The core innovation is post-hoc optimization. After extracting these vectors, OptiMer uses Bayesian optimization to search for the optimal weights to merge them, targeting a specific objective like Japanese translation or code generation. This search is dramatically cheaper than tuning data mixtures through full retraining. In experiments adapting Google's Gemma 3 27B model to languages (Japanese, Chinese) and domains (Math, Code), OptiMer consistently matched or outperformed conventional data-mixing CPT. Crucially, it achieved this with a 15 to 35 times reduction in the computational cost of finding the optimal setup.

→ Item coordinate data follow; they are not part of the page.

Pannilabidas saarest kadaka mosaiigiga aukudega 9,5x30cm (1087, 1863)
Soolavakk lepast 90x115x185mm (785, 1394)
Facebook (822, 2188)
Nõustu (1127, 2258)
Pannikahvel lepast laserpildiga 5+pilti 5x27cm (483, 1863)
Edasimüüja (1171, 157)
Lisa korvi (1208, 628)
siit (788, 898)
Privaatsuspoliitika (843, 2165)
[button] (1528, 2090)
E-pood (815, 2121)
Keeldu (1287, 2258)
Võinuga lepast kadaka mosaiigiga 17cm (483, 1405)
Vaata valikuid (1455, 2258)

Key findings reveal OptiMer's flexibility. First, the optimized merging weights can be interpreted as ideal data mixture ratios, providing a recipe to improve traditional CPT if desired. Second, and more powerfully, the same pool of distribution vectors can be re-optimized for different end goals without any additional training. This allows teams to produce a variety of target-tailored models (e.g., one for legal Japanese, another for scientific code) on-demand from a single set of initial training runs. The work fundamentally reframes data mixture selection from a rigid, pre-commitment decision into a flexible, post-training optimization problem.

Key Points
  • Decouples data ratio tuning from training, using post-hoc Bayesian optimization on extracted 'distribution vectors'.
  • Achieved equal or better performance vs. data mixing on Gemma 3 27B with 15-35x lower computational search cost.
  • Enables creation of multiple target-tailored models from a single vector pool without retraining.

Why It Matters

Dramatically reduces the cost and time of adapting foundation models to new languages and specialized domains.